I love traveling and I once thought I could do it nonstop, but I have to admit that this last trip has taken a toll. I spent five weeks abroad in two countries, took ten different flights and hopped between more than fifteen locations. I switched hotels countless times and the longest stretch I ever stayed put anywhere was six nights. Every routine I held near and dear was shaken up to the point of non-existence. 

It’s good to be back, though getting back into the swing of things has felt a little rocky at times. 

I am way behind on what I’ve meant to post here, mostly impressions from various trips I’ve taken, including Detroit, Mozambique, and Kenya. I’ve also been wanting to commit to (digital) paper some vignettes about experiences abroad that I’ve had not only since the start of this blog but since the start of my life, or at least the parts of it I can remember.

So I’ll try to carve out time to write, not only because the feeling of playing catch-up irritates me but also because writing is one of those beloved routines I gave up while abroad whose lack I felt deeply. It really centers me somehow, even when I’m writing about frivolous things or in an inarticulate mood. 

So, see you here again soon, invisible internet buddies!

games a-type people play

On the way to the Mombasa airport you pass through a thoroughfare of flags from all nations. It occurred to me on this drive a few weeks ago, that it might be cool to figure out how many countries there are in my biggest gap, alphabetically, between countries that I have visited. I then decided that it would be neat to commit to visiting, some time in the next five years, the country that would cut that gap in half.

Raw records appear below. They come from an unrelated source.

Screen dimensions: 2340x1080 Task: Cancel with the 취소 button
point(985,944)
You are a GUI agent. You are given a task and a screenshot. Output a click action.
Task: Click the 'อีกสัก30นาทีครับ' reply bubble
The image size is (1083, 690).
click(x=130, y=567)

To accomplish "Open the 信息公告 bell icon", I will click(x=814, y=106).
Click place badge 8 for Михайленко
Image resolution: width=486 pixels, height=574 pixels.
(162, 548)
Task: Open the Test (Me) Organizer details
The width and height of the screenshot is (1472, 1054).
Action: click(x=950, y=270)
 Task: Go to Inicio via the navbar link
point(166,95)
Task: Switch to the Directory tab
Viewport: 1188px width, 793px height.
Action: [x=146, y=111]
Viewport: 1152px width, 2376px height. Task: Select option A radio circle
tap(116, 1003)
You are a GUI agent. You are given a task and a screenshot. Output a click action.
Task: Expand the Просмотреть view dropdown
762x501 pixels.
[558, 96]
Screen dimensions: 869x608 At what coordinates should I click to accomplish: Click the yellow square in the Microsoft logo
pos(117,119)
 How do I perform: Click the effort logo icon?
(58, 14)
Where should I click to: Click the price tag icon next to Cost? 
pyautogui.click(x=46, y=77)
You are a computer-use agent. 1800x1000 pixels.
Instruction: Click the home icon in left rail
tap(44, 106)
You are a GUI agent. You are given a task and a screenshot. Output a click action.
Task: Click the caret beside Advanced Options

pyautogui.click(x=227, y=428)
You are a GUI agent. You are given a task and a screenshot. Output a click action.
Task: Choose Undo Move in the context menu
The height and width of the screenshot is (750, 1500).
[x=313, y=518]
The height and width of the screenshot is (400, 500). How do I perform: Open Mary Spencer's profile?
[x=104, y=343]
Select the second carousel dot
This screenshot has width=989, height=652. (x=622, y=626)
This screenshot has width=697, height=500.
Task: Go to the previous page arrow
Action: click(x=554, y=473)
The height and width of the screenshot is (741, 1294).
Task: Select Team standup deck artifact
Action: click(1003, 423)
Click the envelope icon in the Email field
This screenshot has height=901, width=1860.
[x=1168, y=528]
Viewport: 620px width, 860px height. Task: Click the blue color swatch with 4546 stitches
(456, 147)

And though this was the most arbitrary and silly of activities, I felt the hand of destiny at work, because it turned out that my biggest gap – 13 countries – is between the Netherlands and the Philippines, and that Oman is smack in the middle of the two, alphabetically speaking if not geographically.

Well, my last stop in Mombasa before heading to the airport had been Fort Jesus, where I learned all about the Omani influence on Mombasa and the region in general. As I walked through intricately carved Omani doors and looked at Omani pottery and jewelry in the display cases, it reaffirmed my desire to visit Oman, which first landed on my radar two or three years ago when I began seeing it (and Malta!) all over Instagram. The photos look straight out of “The Thousand and One Nights.”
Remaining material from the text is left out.